All around shop helper.
Texas_Signmaker
Question; Do you have an alternate contact you provide your customers in the event you are unavailable? Anyone, a family member, an associate, anyone who is responsible enough to take a message and make sure you receive it in a timely manner?
 

ikarasu

Active Member
With so many wholesalers the broker method works better than a brick and mortar store.

I work with a broker and she does about 60k through me every year... Out of my garage. About 45-50 of that is Proffitt for me after materials and machine wear and tear (I'm not counting time or electricity or rent since it's in my home).
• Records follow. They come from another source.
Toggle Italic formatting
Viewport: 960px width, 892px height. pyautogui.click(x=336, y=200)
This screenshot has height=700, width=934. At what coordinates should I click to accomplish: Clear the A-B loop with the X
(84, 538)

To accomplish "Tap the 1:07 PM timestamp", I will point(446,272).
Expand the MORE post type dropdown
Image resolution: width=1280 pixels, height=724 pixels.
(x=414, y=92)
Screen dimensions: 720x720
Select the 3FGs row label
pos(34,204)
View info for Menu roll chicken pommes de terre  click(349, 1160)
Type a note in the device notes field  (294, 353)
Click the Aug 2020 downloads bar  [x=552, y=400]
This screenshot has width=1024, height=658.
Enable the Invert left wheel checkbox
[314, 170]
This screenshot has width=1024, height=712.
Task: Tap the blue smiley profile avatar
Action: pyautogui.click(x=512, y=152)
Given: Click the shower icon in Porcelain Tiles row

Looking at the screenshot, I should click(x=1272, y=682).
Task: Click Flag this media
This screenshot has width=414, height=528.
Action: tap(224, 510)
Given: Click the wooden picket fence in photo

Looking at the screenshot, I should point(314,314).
I do maybe an hour of work a day, if that.

Her clients love her because she can do it all... Not doing stuff in house allows her to find multiple vendors, and if I'm too busy to do something.. she can ask one of 5 others to do it and still make really quick turn arounds.

I've done wraps for universities... To wayfinding projects for the government through her.

I doubt her customers mind that she's a broker, she straight up tells everyone.. and she still beats the price of most shops by 10-20% while giving faster turn arounds.

It's win win. I hate dealing with customers... This way customers get brought to me and I don't have to deal with them!
 

Texas_Signmaker

Very Active Signmaker
Texas_Signmaker
Question; Do you have an alternate contact you provide your customers in the event you are unavailable? Anyone, a family member, an associate, anyone who is responsible enough to take a message and make sure you receive it in a timely manner?
No, I always answer my phone and am available, even on the toilet. On a very rare occasion I don't answer voicemail is sufficient.
 

Texas_Signmaker

Very Active Signmaker
With so many wholesalers the broker method works better than a brick and mortar store.

I work with a broker and she does about 60k through me every year... Out of my garage. About 45-50 of that is Proffitt for me after materials and machine wear and tear (I'm not counting time or electricity or rent since it's in my home). I do maybe an hour of work a day, if that.

Her clients love her because she can do it all... Not doing stuff in house allows her to find multiple vendors, and if I'm too busy to do something.. she can ask one of 5 others to do it and still make really quick turn arounds.

I've done wraps for universities... To wayfinding projects for the government through her.

I doubt her customers mind that she's a broker, she straight up tells everyone.. and she still beats the price of most shops by 10-20% while giving faster turn arounds.

It's win win. I hate dealing with customers... This way customers get brought to me and I don't have to deal with them!
There is one company locally that I have spend hundreds of thousands with.. sometimes I feel like I'm their salesman.
 

Texas_Signmaker

Very Active Signmaker
I'm sure when I expire...my fabricators would figure it out and make a move to take over the account...and my wife will take the life insurance payout and find a pool boy with big cock. I bet within a few weeks everyone will be settled into their new lives. Texassignmaker who?
 

GAC05

Quit buggin' me
What.jpg
 

ColorCrest

All around shop helper.
I think he means, to the sign shop owner, it's not his responsibility to have a backup plan for his customer.
Oftentimes a client is looking for a certain product of a certain quality that happens to be produced by a certain machine. That’s the reason a sign shop discloses their equipment list on their website. It’s the reason a savvy buyer wants to know the shop’s contingency plan for when that key equipment is temporarily unavailable to meet the deadline or quality. The answer is to have more than a single machine or to have a strategic alliance with a source who can provide the same schedule and quality.

This is basic qualifications for making preferred vendor lists and B.P.O. inquiries.
 

Notarealsignguy

Arial - it's almost helvetica
Oftentimes a client is looking for a certain product of a certain quality that happens to be produced by a certain machine. That’s the reason a sign shop discloses their equipment list on their website. It’s the reason a savvy buyer wants to know the shop’s contingency plan for when that key equipment is temporarily unavailable to meet the deadline or quality. The answer is to have more than a single machine or to have a strategic alliance with a source who can provide the same schedule and quality.

This is basic qualifications for making preferred vendor lists and B.P.O. inquiries.
You're over thinking the importance of signs, businesses, equipment and people. Everyone and everything can be replaced. No customers ask for your financial records and bank balances. You can have the best crap in the world and go bankrupt tomorrow. None of this matters. Whoever told you that it does was selling you a bag of shit.
People put stuff in the public eye to brag. It may matter a bit but not to the level you think it does.